Mass-scaling is a term that is used for the process of scaling the element’s mass in explicit simulations to adjust its timestep. The primary motivation is to change (usually increase) the global compute timestep which is limited by the Courant’s stability criteria. LS-DYNA allows two different types of mass-scaling using the DT2MS parameter from *CONTROL_TIMESTEP with the default set to no mass-scaling. When DT2MS is less than zero, LS-DYNA adds mass of each element whose timestep is below abs(DT2MS) such that the element’s updated DT is equal to abs(DT2MS). When DT2MS is greater than zero, LS-DYNA adds mass to elements whose DT is below abs(DT2MS) and “removes” mass from elements whose DT is greater than zero. DT2MS>0 is seldom used while DTM2<0 is frequently used for overcoming the smallest computed timestep. Care must be taken when using DT2MS<0 to ensure that the added mass does not have an adverse effect on the simulation accuracy. It is common practice to limit the percentage of added mass to less than 5% (at part level) in dynamic simulations. Optionally, users can set ENDMASS in *CONTROL_TERMINATION to terminate a simulation based on percentage of added mass based on the total mass of the model. When ENDMAS is greater than zero, LS-DYNA terminates when the percentage of added-mass reaches ENDMAS and a report of up to 20 nodes (sorted in the descending order of its added mass due to mass-scaling) is written to both standard output and D3HSP file. It must be noted that the percentage of added-mass is based on total mass of the model which included rigid body, rigid walls, etc… and could be misleading if looked at the global level. LS-DYNA outputs the percentage of added mass at component level which is a better indicator of amount of added mass due to mass-scaling. The concept of mass-scaling for both options of DT2MS is graphically illustrated below.
Limiting Mass-Scaling to First Step
By default, when DT2MS is < 0, mass-scaling is performed at every compute cycle (timestep). When MS1ST (Mass-Scaling 1 STep) in *CONTROL_TIMESTEP is set to 1, LS-DYNA performs the mass-scaling only at the first cycle. When this option is used, the timestep could drop below abs(DT2MS). This is illustrated in the following figure. (Click image to enlarge)

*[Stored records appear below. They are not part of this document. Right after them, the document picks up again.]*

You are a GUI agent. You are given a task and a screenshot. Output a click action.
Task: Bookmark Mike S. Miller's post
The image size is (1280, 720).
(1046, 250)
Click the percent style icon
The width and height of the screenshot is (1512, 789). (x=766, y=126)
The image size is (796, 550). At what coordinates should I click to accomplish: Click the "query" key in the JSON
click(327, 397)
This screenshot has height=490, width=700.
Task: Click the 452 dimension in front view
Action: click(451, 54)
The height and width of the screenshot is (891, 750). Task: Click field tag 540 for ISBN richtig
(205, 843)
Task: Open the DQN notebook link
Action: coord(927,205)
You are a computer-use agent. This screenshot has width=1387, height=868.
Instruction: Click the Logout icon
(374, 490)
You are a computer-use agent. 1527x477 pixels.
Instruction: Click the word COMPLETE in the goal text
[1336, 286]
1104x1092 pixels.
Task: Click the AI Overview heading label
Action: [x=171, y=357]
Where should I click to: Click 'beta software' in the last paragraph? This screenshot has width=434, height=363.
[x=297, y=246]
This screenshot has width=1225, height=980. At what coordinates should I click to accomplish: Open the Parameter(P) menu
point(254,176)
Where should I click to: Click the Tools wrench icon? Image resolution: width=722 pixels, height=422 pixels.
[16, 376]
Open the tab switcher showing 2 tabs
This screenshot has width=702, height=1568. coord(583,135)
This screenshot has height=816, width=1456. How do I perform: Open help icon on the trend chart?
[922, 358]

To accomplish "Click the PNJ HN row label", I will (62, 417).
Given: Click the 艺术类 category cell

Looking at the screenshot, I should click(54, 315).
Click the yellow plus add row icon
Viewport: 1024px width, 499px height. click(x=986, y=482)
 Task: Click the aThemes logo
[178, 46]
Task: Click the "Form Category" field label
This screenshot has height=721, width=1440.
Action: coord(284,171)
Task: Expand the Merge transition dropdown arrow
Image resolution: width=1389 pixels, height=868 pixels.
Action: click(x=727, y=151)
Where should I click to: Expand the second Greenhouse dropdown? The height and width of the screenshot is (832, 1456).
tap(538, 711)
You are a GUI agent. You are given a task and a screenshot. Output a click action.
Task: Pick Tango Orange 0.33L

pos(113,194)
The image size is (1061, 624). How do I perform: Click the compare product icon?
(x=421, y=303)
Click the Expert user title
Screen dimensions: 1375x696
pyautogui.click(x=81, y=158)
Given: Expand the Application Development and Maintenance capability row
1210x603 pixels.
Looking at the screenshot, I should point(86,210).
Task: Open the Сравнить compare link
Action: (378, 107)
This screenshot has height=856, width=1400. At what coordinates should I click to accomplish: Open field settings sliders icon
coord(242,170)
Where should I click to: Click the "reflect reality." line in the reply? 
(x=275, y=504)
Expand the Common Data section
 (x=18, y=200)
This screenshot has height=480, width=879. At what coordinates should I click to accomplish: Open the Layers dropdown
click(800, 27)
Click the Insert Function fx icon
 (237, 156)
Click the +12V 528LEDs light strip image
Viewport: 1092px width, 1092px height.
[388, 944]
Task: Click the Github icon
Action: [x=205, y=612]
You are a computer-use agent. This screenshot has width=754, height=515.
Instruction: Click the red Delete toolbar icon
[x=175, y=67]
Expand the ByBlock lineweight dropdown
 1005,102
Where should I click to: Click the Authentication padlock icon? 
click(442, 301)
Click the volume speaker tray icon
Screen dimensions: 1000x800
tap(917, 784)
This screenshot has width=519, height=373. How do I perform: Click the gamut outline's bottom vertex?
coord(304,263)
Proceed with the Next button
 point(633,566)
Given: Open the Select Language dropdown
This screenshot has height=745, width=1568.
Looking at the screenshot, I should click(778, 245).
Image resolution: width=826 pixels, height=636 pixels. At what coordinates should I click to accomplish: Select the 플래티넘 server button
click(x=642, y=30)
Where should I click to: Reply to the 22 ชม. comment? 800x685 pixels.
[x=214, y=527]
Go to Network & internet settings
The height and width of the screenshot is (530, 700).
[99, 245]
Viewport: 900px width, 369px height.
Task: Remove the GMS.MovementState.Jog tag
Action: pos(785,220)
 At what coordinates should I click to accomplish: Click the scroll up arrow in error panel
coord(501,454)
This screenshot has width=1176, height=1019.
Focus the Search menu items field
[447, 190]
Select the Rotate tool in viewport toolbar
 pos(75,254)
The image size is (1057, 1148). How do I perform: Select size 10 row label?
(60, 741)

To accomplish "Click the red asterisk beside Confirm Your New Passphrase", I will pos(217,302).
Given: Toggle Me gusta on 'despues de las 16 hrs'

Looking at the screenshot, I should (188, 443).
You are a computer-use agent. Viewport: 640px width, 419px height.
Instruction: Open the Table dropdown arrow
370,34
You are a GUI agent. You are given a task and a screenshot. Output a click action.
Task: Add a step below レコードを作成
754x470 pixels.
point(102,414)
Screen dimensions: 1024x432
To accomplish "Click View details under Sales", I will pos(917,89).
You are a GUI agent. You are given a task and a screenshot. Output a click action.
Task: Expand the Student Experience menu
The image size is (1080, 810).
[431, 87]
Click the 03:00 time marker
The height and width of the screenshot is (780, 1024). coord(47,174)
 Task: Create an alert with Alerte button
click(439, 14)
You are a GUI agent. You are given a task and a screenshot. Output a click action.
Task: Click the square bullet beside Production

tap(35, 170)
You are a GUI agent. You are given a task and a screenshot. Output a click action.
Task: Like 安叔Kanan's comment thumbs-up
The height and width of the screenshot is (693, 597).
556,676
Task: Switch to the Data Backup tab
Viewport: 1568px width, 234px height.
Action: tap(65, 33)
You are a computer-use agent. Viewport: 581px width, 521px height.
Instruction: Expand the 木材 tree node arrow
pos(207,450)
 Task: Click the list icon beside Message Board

Mass-scaling can also be specified by a load curve with DT2MSLC parameter in *CONTROL_TIMESTEP. When DT2MSLC is greater than zero, it overrides the value of DT2MS. Load curve based mass-scaling, defined using a monotonically increasing curve, is helpful when early part of the simulations is dominated by inertia effects and mass-scaling during this time could affect the responses. In such cases, a load curve based DT2MS can be defined with either a zero or small mass-scaled timestep until the end of the dynamic simulation after which a non-zero or a larger mass-scaled timestep can be input. It must be noted that LS-DYNA always takes the maximum of the current timestep and the ordinate value of the DT2MSLC to compute the mass-scaling. A sample curve used by DT2MSLC is as shown below.
Starting from LS-DYNA version 971 (revision 3) and higher, users can now use a new form of mass-scaling termed as “Selective mass-scaling” which is much more accurate than the default mass-scaling since it does not scale the rigidbody mass. Selective mass-scaling can be turned on using the IMSCL in *CONTROL_TIMESTEP and could apply either to all the parts of the model (set to 1) or do just a few parts (<0 with abs(IMSCL) = part set list) which is recommended as the selective mass-scaling is both memory and CPU intensive.
Note 1: Amount of mass added to the element is governed by the absolute value of DT2MS and is NOT multiplied by TSSFAC. For example, two different simulations with same DT2MS but with different TSSFAC will have the same percentage of added-mass but will be solved using different global timesteps. If the intent is to reduce the added-mass, then it is recommended to update DT2MS parameter directly and not TSSFAC (TimeStep ScaleFACtor).